Rivalries are rife in osu!, but sometimes they're more with yourself than others.

"Most players use a tablet," Vaxei says. "The reason for this is that a tablet has absolute positioning on its surface area, unlike the mouse. With a mouse, mouse drift can happen where certain patterns cause your mouse to move in a direction away from where it started on the mousepad."

But that doesn't mean mouse players on osu! can't be successful. Vaxei and idke both say there are plenty of high-level players that use a mouse. And that's part of the appeal of osu! in general. There are a lot of ways to play, plenty of different ways to excel and be the best at what you do.

"Since osu! is a game with a diverse amount of skills, the way [Vaxei and I] achieved our 1,000pp scores are completely different," idke says. "We both have mutual respect for each other for achieving a 1,000pp score in our own way. Though I cannot speak for how Vaxei felt when he achieved the number one spot on the global leaderboard and achieved a 1,000pp score, many people including myself in the osu! community were extremely proud of him. As for the pp record, I didn't expect to immediately beat it within 24 hours of his score."

For idke, aiming for that high score was a personal achievement—not necessarily to surpass Vaxei. But that doesn't mean there isn't a rivalry. Both say there definitely is, but it's not based on the desire to beat the other player at their own skill. (Again, Vaxei and idke have very different styles.) "The rivalry comes in the form of battling in the ranking for the number one spot," Vaxei says.

The community, of course, likes to play up the rivalry between its top players. WholeWheatPete jokingly compared it to a zoo, which I got to experience as soon as I  tweeted at idke to ask for his email for this story. Within minutes, the community noticed and started retweeting it. Eventually we landed at around 170 retweets for this innocuous ask. The response was mixed: Some people were just purely excited that an osu! player would potentially be interviewed. Some warned me not to be scared away by the "weird" community. Others wanted me to ask Vaxei instead. (Idke has been banned on Twitch in the past for "hateful conduct," according to a screenshot of a Twitch notification posted to Reddit. The notice said that idke "spammed racial slurs in chat while avoiding word filters.")
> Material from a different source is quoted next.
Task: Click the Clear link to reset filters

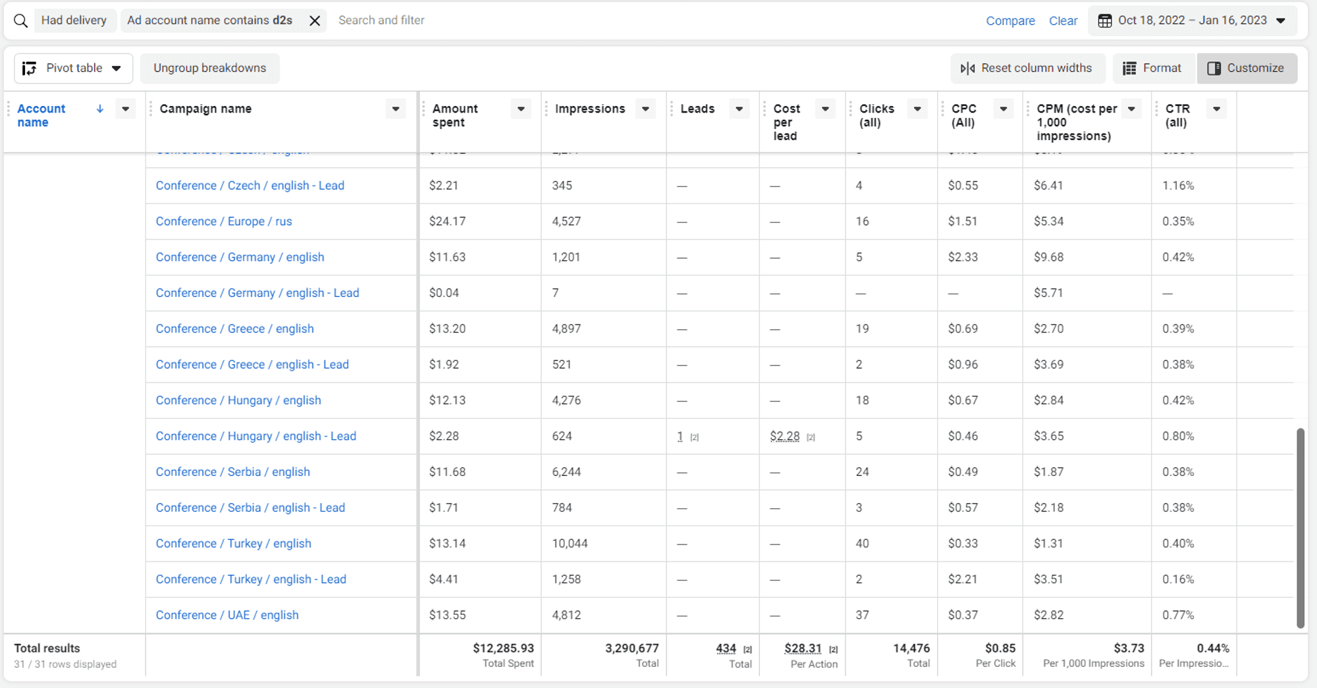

Rivalries are rife in osu!, but sometimes they're more with yourself than others. Getting to the top of the leaderboard is, however, certainly a driver for many of the game's top players. They're trying to beat their own scores, improving themselves as a way to move up the ladder. Both idke and Vaxei say they'll keep trying to improve, too, chasing a new record. Now that they've each broken the 1,000pp barrier, there's no telling how high they'll go.